Guy and I run into the miscommunication frequently. It rarely causes great harm. However, it often leads to innocent errors that cost time and money and make year over year comparisons difficult for growing companies.
It also creates some annoyance to the individuals involved. If you've been involved in one of these little miscommunications, you probably were frustrated. If you were, we feel for you.
The miscommunication involves two very common terms: Gross Margin & Markup.
First, allow me to define them. Then, I will explain why everyone in your company needs to master their use and meaning. Formula time - YEA!
GM = GP / P
MU = P / DC
Well, that should have cleared everything up for you.
What? It didn't? Silly me. I'll carry on.
(Forgive me. My inner engineer is coming out. We think in formulas. It's true. We really are strange.)
Let's translate the formulas into English.
Gross Margin (GM) equals
Gross Profit (GP) divided by Job Price (P)
Gross Margin is the portion of the sale that contributes to your overhead and profit. It is calculated by subtracting the direct field costs from the job price, divide that by the job price, then multiply by 100 to turn it into a percentage.
Markup (MU) equals Job Price (P) divided by Direct Field Cost (DC)
Markup is the multiplier you use against your direct field cost to arrive your job price. Markup is easy to calculate, unless your estimator has buried his costs. More on that sin later.
Why The Miscommunication?
The source lies in the different perspectives of the owner and the estimator.
Estimators are required to think linear and forwards: calculate cost, mark the cost up by some factor, and arrive at the price to offer the customer.
This leads estimators to use a forwards-looking term. In other words, markup.
Owners need to review and evaluate past performance. It's a very important part of their job.
It is the foundation for future business decisions, especially those that involve staffing and investment. When in this mode, they think in terms of the past, which leads them to a backwards looking term. In other words, Gross Margin.
The estimator is running around asking "How much do I need to mark this up?"
The owner is running around asking "How much money did I make?"
Here's The Rub
Most contractors assume the two terms mean roughly the same thing and move in nearly the same magnitude.
They don't.
They don't mean the same and they certainly don't move the same.
I wouldn't waste time on this little misunderstanding if it wasn't the source of so much frustration and confusion.
Fairly small movements in markup lead to big movements in gross margin.
For example, going from a markup of 1.2 to 1.3 equates to your margin going from 17% to 23%!
That's the first lesson here: the two do not move at the same rate.
Wondering whether there is a formula for translating the two? There is.
You can calculate the gross margin from the markup by: GM = 100 x (MU - 1) / MU
You can calculate the markup from the gross margin by: MU = 1 / (1 - GM/100)

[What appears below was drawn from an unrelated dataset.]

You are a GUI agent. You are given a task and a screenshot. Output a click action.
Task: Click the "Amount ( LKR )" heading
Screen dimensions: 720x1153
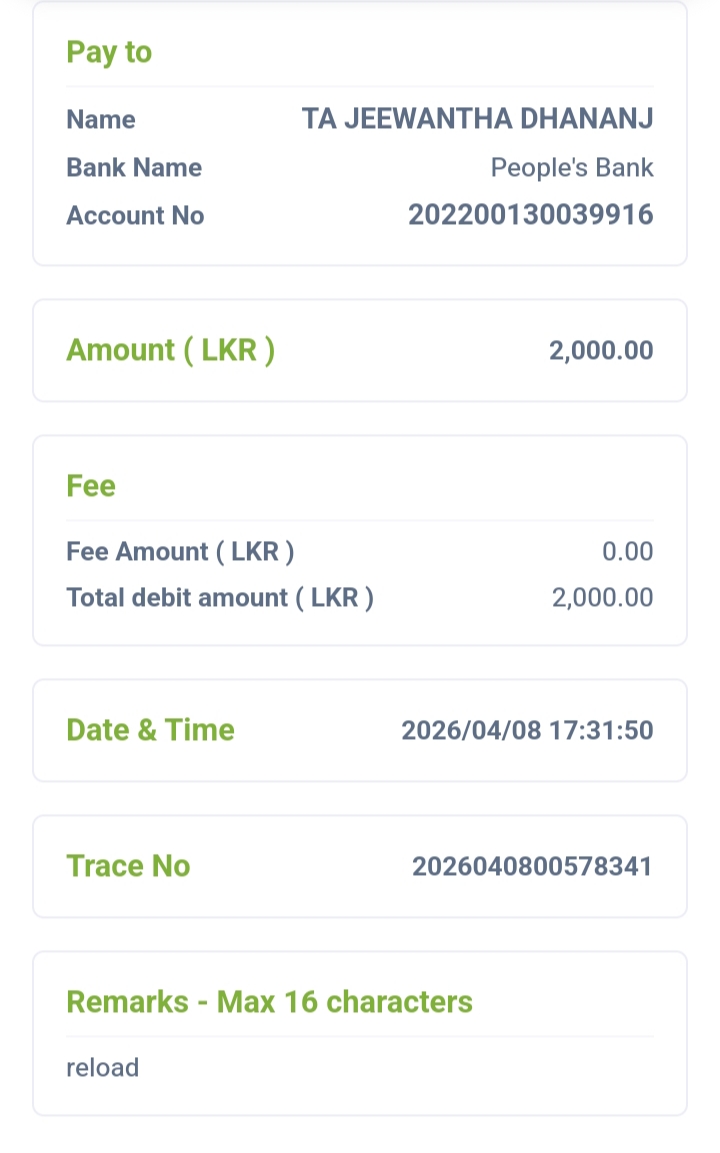click(x=170, y=350)
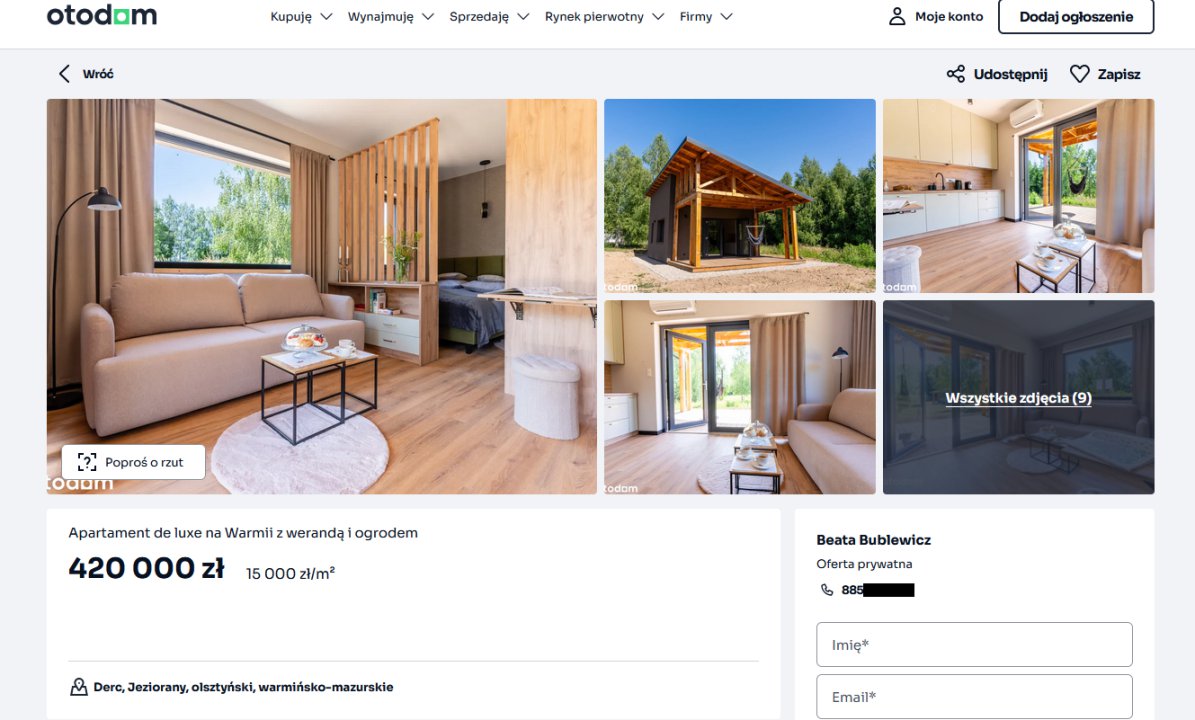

Now I challenge you. No calculators allowed. You don't actually carry one on your belt do you?
You want a 27% gross margin on the upcoming job. What markup should you use?
Hmmm. Let's see. That's 1 divided by 1 minus .27. So, that's 1 over .73.

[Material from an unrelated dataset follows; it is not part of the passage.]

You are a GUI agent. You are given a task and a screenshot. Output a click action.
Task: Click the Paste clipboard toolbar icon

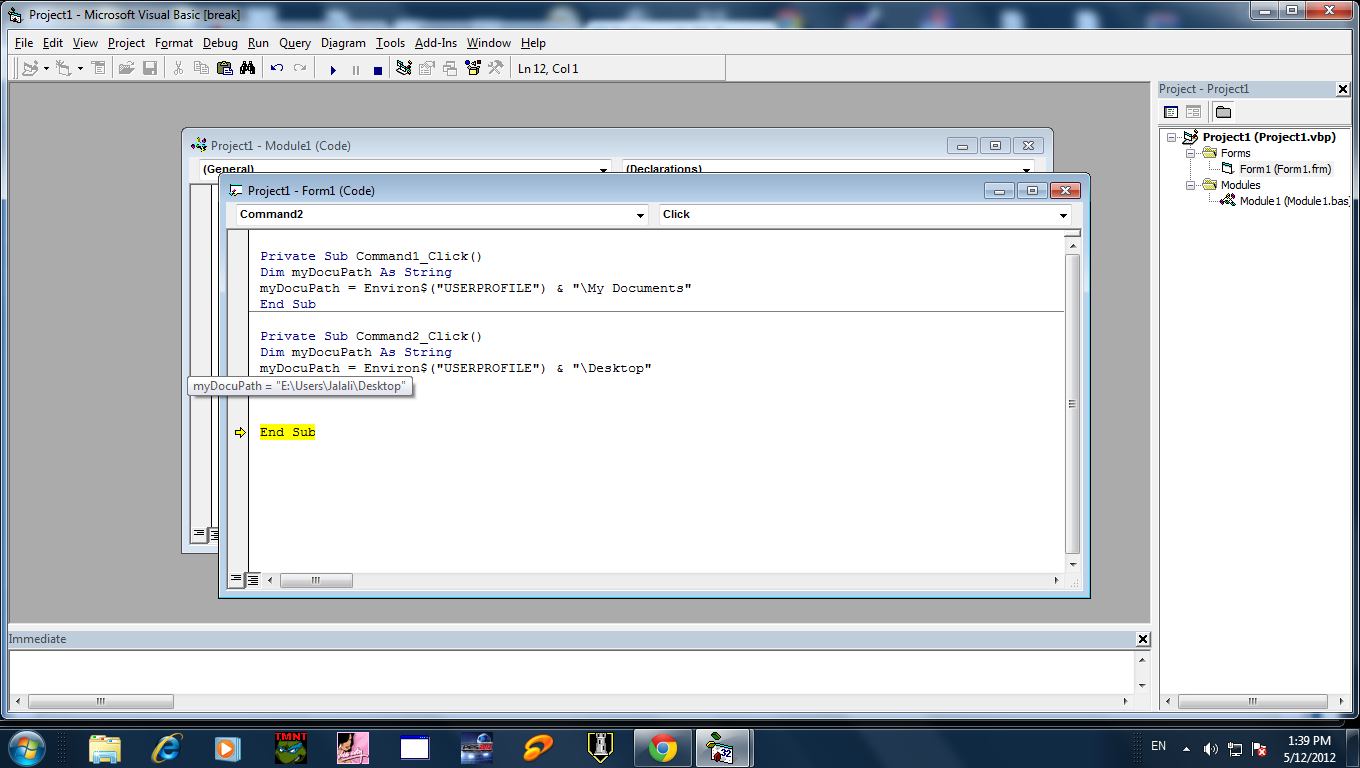(x=224, y=69)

Even I can't do that one in the head easily - and I'm really good with numbers. Your calculator will reveal that your markup needs to be 1.37.
Do you see why estimators and owners struggle with the transition from gross margin to markup and back?
That's lesson number two: the mathematical gymnastics are beyond the normal person's ability to do it in his head. Again, leading to great misunderstanding.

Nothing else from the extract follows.